We discussed more in depth here why Harris would be a great addition to the roster. He can step in for Isaiah Joe if needed, and overall his shooting would be valued in a number of potential lineups. If he can stay healthy and regain his rhythm he could be a rotation player by the playoffs; more likely he helps in a few games and then is valuable depth on the wing the rest of the time.
No. 3: Killian Hayes, Point Guard
The 2020 NBA Draft appeared to be absolutely loaded with primary ball-handlers. Anthony Edwards and LaMelo Ball at the top were seen as elite prospects, while Tyrese Haliburton slipped to the end of the lottery but was still seen as a solid player whom many had in their Top-5 (and obviously has proven to be a Top-3 player in the class). That list also included French point guard Killian Hayes, a player some draft pundits had as high as No. 1 overall on their draft boards.
Hayes ultimately went No. 7 overall to the Detroit Pistons and has failed to develop into anything more than a bench guard over the past three-plus seasons. The Pistons ended up waiving Hayes to make room for other trades, placing the 22-year-old guard on the open market.
Hayes is a solid defender and decent playmaker; the real obstacle to his development into a rotation guard is his shot, and that led The Ringer's Kevin O'Connor to suggest the Thunder, and shooting coach Chip Engelland, as an ideal landing spot.
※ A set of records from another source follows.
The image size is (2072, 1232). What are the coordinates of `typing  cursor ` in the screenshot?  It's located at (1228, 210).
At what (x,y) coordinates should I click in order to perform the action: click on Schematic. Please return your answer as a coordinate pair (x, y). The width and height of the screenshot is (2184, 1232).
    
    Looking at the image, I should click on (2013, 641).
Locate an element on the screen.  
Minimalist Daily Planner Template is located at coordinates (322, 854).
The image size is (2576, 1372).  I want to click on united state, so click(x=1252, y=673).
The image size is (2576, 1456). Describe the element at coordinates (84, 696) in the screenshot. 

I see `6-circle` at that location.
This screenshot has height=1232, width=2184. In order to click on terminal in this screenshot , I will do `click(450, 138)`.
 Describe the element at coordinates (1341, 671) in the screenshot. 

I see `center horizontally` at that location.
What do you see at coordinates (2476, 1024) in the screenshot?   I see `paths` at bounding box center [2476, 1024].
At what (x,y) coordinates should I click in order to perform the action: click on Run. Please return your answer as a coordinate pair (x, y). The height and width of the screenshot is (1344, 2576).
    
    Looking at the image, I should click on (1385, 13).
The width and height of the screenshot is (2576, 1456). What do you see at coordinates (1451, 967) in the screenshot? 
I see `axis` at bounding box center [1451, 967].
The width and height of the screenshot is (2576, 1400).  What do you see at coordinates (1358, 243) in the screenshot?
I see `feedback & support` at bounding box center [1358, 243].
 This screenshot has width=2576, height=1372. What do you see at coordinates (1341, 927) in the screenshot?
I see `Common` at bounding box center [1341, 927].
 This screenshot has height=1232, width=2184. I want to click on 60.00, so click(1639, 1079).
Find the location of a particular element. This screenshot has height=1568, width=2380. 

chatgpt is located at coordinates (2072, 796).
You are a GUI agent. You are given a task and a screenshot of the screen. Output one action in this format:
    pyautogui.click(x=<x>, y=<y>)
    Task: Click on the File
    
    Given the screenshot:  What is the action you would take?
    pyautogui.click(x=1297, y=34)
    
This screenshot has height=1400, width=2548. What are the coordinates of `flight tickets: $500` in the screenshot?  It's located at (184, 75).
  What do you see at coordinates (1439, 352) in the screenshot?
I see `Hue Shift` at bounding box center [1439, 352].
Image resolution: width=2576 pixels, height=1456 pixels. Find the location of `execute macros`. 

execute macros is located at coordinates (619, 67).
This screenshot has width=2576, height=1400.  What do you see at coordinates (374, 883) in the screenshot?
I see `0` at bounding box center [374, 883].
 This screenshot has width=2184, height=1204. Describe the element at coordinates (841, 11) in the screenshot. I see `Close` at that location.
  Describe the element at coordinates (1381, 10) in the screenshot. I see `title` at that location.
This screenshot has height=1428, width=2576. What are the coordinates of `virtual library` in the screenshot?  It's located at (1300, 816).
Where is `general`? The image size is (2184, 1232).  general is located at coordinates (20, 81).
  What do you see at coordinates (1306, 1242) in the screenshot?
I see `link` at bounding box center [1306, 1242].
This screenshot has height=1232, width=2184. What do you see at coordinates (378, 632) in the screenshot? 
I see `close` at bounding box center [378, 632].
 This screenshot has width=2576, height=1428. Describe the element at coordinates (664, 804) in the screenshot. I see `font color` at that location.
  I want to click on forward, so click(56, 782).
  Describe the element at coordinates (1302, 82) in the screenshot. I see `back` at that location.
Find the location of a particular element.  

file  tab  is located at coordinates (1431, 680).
The Thunder have a loaded rotation and depth outside of it, so they don't have to use both of their open roster spots on veterans. They could give Killian Hayes a shot and play him heavy minutes with the Oklahoma City Blue, then give him a robust offseason development regimen. If he shows promise by training camp, they may have gained a valuable young guard. If not, they can move on before the season.